Sadly, a desire fulfilled

Eventually, I went through the gate, but not before opening and closing it a few times, feeling its iron heft. I walked the entire surface of the site, as far as I could go in all directions, over the course of several hours. I entered every open building. I touched virtually every surface I could. I read every display, looked at every artefact. I watched others, listened when I could, tried to read their faces. I stayed apart, purposely.

I recalled the trip to Greece, and my feelings in the Agora, and I was very sad. There, amidst the ruins of a beautiful age and a beautiful people, I had felt nothing but the hollowness of disappointment. Here, in this shrine to tears, I could feel, smell, and taste history. The immediacy of it and the horror of it.

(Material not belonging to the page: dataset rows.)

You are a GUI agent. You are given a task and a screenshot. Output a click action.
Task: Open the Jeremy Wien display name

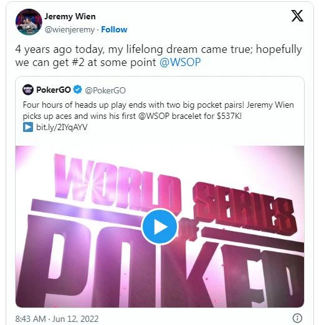click(x=70, y=16)
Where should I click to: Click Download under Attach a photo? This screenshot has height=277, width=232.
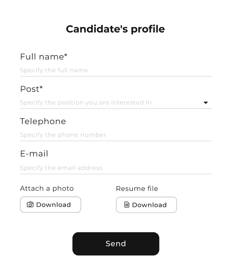click(50, 205)
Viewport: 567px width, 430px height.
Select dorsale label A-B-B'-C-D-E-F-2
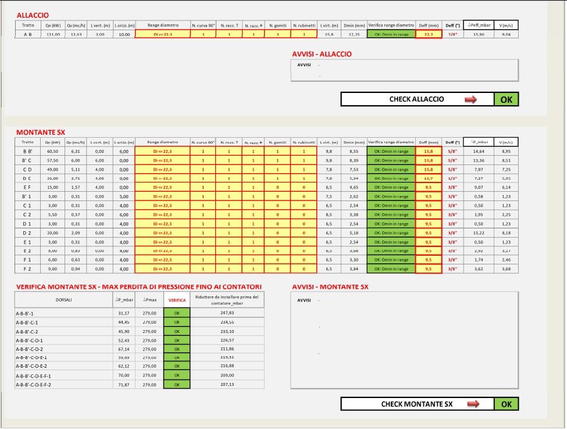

Here was a convoluted fact: I experienced a pleasant surprise in finally touching history, almost quite literally; and at the same moment, connected in the same tangible and immediate way, I experienced profound and deep sorrow. I am a selfish man. I hope that the greater measure of my sorrow was for the lives needlessly ended there, for the remains under the stones that say, Ashes are buried here, for the lessons not learned, for the humanity not saved.